The Hospital also claims that WERC erred by not conducting an election among the per diem nurses before ordering their inclusion in the existing unit. This claim is also easily dismissed for two reasons. First, when dealing with a question concerning the determination of a collective bargaining unit for non-governmental employes, the statutes does direct WERC to utilize a secret ballot. See §111.05(2), Stats., This directive, however, expressly does not apply to the determination of collective bargaining units for Hospital employes. This is a strong statement of intent by the legislature that elections are not a necessary part of the unit determinations here. Second, WERC followed its own past practice in cases where elections are not mandated by statute. Citing its own decision in City of Cudahy, Dec. No. 21887-B (WERC, 1/90), WERC pointed out that accretion without a vote was permissible where inclusion is clearly warranted by the existing unit description (here, patient care employes) unless the inclusion would call into question the incumbent union's continuing majority status. The Hospital cites other WERC cases where accretion was denied without a vote. The Hospital's reliance in this regard on Adams County (Highway Department), Dec. No. 27093 (WERC, 11/91) is instructive. There WERC had two unions competing to represent the subject employes, and WERC concluded an election would be a better method of determination.

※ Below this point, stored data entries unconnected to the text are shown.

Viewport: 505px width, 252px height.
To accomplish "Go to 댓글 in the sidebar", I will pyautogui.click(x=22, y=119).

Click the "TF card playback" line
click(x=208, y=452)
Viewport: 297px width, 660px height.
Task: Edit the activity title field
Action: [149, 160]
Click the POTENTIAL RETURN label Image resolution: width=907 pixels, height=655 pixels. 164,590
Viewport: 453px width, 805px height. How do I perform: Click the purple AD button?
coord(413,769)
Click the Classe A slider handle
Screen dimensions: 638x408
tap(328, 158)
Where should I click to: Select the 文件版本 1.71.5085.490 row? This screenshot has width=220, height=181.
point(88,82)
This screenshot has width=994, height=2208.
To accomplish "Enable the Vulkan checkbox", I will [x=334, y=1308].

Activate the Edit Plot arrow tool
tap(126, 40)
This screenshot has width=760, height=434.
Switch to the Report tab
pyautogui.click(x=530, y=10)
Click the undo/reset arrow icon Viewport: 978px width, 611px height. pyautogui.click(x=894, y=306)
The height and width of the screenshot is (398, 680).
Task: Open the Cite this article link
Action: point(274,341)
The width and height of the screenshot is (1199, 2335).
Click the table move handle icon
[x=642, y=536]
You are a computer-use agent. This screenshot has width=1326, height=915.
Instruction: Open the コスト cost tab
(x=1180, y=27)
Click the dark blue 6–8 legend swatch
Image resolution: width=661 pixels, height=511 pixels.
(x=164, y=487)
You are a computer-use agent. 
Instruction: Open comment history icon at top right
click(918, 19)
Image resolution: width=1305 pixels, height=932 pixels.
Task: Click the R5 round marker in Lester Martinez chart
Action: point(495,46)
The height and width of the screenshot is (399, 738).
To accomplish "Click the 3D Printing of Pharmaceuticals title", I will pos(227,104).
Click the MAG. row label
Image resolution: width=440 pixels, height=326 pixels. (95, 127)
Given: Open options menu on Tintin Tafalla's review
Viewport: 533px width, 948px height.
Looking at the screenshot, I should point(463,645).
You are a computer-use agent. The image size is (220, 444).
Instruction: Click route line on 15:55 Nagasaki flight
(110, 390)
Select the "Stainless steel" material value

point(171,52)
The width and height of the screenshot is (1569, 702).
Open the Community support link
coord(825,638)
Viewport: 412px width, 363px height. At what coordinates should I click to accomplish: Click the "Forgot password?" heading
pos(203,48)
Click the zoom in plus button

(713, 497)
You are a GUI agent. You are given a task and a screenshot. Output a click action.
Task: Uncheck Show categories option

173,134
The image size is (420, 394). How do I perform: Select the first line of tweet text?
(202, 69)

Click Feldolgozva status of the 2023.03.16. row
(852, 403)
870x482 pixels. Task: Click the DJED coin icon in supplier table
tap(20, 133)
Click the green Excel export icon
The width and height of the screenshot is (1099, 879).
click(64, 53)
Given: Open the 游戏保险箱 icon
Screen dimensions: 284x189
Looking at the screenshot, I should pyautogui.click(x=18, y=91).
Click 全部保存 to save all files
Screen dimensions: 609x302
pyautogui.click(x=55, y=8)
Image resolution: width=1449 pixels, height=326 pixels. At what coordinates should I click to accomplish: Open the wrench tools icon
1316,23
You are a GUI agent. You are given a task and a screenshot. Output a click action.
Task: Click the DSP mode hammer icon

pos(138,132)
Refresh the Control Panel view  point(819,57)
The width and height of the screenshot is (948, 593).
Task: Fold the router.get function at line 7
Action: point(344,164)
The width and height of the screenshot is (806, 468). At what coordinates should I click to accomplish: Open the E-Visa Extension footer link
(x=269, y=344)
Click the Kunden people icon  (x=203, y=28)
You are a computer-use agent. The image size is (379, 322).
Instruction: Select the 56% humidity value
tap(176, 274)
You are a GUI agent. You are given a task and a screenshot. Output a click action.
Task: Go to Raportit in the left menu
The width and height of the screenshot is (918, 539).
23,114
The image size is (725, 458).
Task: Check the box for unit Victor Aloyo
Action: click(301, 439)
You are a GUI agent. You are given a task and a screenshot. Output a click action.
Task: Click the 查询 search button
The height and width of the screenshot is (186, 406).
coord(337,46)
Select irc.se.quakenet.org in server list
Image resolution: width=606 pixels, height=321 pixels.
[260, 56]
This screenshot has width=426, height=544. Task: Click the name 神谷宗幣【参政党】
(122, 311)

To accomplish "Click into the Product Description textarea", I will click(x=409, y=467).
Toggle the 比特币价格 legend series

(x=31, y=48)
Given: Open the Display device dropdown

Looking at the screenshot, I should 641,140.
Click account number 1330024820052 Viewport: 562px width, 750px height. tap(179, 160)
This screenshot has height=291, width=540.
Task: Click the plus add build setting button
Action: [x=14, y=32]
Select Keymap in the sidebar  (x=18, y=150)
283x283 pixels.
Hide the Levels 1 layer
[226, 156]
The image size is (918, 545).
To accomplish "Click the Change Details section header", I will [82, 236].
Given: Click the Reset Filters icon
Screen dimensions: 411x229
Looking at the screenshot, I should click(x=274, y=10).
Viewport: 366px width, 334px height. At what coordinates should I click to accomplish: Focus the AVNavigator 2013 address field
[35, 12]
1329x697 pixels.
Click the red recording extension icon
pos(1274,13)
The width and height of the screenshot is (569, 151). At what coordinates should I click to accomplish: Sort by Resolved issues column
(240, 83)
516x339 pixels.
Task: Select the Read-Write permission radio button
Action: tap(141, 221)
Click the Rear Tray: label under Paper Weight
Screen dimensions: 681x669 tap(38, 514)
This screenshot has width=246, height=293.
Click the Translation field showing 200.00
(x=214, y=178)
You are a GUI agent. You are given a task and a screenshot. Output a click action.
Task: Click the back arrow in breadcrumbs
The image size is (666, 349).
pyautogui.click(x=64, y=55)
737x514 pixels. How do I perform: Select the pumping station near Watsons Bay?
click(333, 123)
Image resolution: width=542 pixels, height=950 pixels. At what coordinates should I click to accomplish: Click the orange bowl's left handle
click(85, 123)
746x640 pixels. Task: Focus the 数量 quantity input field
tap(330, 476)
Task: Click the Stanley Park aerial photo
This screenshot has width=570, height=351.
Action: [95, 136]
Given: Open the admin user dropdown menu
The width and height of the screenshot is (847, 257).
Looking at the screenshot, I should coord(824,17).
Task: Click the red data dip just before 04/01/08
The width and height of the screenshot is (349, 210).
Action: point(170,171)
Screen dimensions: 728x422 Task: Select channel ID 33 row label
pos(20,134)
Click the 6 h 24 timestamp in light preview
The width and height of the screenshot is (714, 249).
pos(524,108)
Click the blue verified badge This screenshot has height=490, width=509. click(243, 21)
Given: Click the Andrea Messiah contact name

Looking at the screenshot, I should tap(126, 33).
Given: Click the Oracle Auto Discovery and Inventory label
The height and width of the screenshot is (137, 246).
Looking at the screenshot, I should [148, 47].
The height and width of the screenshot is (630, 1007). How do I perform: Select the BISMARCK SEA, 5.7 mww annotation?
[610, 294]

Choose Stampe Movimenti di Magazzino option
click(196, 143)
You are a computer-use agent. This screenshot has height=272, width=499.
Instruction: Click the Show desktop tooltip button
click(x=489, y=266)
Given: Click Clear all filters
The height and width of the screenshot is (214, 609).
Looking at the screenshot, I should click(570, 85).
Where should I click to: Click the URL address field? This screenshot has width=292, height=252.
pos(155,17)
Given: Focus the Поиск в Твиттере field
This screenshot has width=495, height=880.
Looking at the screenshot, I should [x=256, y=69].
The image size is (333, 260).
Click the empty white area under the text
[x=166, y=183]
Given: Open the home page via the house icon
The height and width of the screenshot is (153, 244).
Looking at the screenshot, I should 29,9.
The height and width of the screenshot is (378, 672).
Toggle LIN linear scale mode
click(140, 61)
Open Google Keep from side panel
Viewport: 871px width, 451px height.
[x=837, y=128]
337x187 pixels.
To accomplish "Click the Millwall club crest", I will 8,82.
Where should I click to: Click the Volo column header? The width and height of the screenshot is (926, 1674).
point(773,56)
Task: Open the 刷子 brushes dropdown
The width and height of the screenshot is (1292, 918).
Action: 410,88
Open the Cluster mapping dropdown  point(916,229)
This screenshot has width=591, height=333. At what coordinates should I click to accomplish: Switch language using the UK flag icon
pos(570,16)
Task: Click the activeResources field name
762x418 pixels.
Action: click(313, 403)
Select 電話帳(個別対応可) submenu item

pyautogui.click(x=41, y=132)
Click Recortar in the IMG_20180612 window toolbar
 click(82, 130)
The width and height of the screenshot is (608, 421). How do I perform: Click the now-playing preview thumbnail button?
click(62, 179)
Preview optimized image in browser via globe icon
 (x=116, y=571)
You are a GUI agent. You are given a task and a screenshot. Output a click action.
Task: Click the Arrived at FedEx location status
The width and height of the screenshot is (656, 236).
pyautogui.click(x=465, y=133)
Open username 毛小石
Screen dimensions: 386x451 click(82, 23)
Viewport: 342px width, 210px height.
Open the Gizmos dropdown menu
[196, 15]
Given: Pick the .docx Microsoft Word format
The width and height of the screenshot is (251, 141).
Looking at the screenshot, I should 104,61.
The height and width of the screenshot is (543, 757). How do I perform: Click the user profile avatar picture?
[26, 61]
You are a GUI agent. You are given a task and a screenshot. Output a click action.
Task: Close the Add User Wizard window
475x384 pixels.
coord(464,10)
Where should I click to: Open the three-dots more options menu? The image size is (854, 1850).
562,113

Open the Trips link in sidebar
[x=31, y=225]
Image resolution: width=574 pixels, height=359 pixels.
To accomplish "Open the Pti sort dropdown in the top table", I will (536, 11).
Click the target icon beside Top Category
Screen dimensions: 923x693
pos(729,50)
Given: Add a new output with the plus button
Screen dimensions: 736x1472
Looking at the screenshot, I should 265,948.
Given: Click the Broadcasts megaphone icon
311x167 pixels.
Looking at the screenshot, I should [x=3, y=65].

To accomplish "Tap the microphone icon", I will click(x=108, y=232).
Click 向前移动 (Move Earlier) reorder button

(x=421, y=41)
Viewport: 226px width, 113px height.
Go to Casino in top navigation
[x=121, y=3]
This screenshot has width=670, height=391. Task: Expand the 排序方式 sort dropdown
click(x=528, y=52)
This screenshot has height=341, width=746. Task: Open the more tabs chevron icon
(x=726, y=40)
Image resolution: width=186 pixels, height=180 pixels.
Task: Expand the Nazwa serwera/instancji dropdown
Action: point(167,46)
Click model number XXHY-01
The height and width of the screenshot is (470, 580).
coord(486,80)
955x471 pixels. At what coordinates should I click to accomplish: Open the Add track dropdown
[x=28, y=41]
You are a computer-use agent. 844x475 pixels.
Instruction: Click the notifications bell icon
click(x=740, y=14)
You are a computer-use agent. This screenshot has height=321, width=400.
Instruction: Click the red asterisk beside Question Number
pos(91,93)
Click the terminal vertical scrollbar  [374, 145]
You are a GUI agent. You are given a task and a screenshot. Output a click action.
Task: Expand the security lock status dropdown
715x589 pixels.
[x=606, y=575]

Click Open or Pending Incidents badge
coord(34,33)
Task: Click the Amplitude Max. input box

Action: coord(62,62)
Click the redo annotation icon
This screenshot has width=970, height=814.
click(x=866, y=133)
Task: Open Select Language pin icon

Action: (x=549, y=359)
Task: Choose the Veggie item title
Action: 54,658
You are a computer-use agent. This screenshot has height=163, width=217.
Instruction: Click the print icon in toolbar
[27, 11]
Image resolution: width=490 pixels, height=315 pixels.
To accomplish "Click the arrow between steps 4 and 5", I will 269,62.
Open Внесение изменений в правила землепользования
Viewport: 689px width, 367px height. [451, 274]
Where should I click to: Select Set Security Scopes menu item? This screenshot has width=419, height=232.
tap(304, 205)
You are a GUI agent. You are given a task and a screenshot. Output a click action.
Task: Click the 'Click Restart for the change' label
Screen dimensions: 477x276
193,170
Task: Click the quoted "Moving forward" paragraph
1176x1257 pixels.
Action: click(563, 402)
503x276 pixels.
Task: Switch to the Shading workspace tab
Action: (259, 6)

Here, because the per diem nurses are indisputably patient care employees, the statute precludes any second unit from representing them, Adams County is inapposite.

Finally, the Hospital appears to argue that WERC erred in concluding the accretion ordered here "clearly does not call into question 1199's continuing majority status." (Order of 12/11/98, p.5). This contention offers no basis to reverse WERC's accretion order for several


reasons. First, the Hospital itself concedes, "One hundred and thirty-five employes may not call into question the majority status of District 1199W in a bargaining unit of 935 employes." Brief at p. 10. Second, the Hospital steadfastly persists in referring to a second unit clarification petition that it claims will involve an additional 330 employes to argue that it is really 465 employes that must be considered in determining whether the Union's majority status is threatened. This second petition has been held in abeyance pending judicial review of the October 26, 1998 order. Thus WERC has made no determination as to whether the subject employes are employes of the Hospital, whether any, all or some of them are involved in patient care, and whether those that are found to be patient care employes are of sufficient number to call into question the Union's majority status in light of all circumstances including the accretion of the 135 per diem nurses. These 330 employes and the fact of a second petition are irrelevant to the issues in this case. On judicial review of an administrative agency decision, it is the record of the proceedings that produced the order to be reviewed that may be considered; it is not the record from some different proceeding that has not been concluded and about which the best that can be observed is pure speculation.2

Third, the Hospital argues from the definition of majority (fifty percent plus one) that the addition of even one employe to a bargaining unit could destroy the majority. To use this approach would foreordain that accretion would never be appropriate and would make WERC's test of "calling into question the majority status" a nullity. As such it is an absurd construct that can be disregarded. The Hospital offers no reasonable alternative manner of making this

2 The fact of this second petition having been filed and held in abeyance was a matter that this court took judicial notice of at the request of the Hospital and without objection of any opposing party. That a fact is judicially noticed does not mean that it is necessarily relevant.


determination that WERC failed to utilize, and thus WERC's determination must stand.

For all of the foregoing reasons,

IT IS ORDERED that the October 26, 1998 and December 11, 1998 orders of WERC are hereby affirmed and this action is dismissed.3

Dated this 9th day of September, 1999


Michael Nowakowski /s/



3 On June 21, 1999, the Hospital filed with this court a motion to stay arbitration. In light of the order now entered, the issue raised by this motion is nowmoot.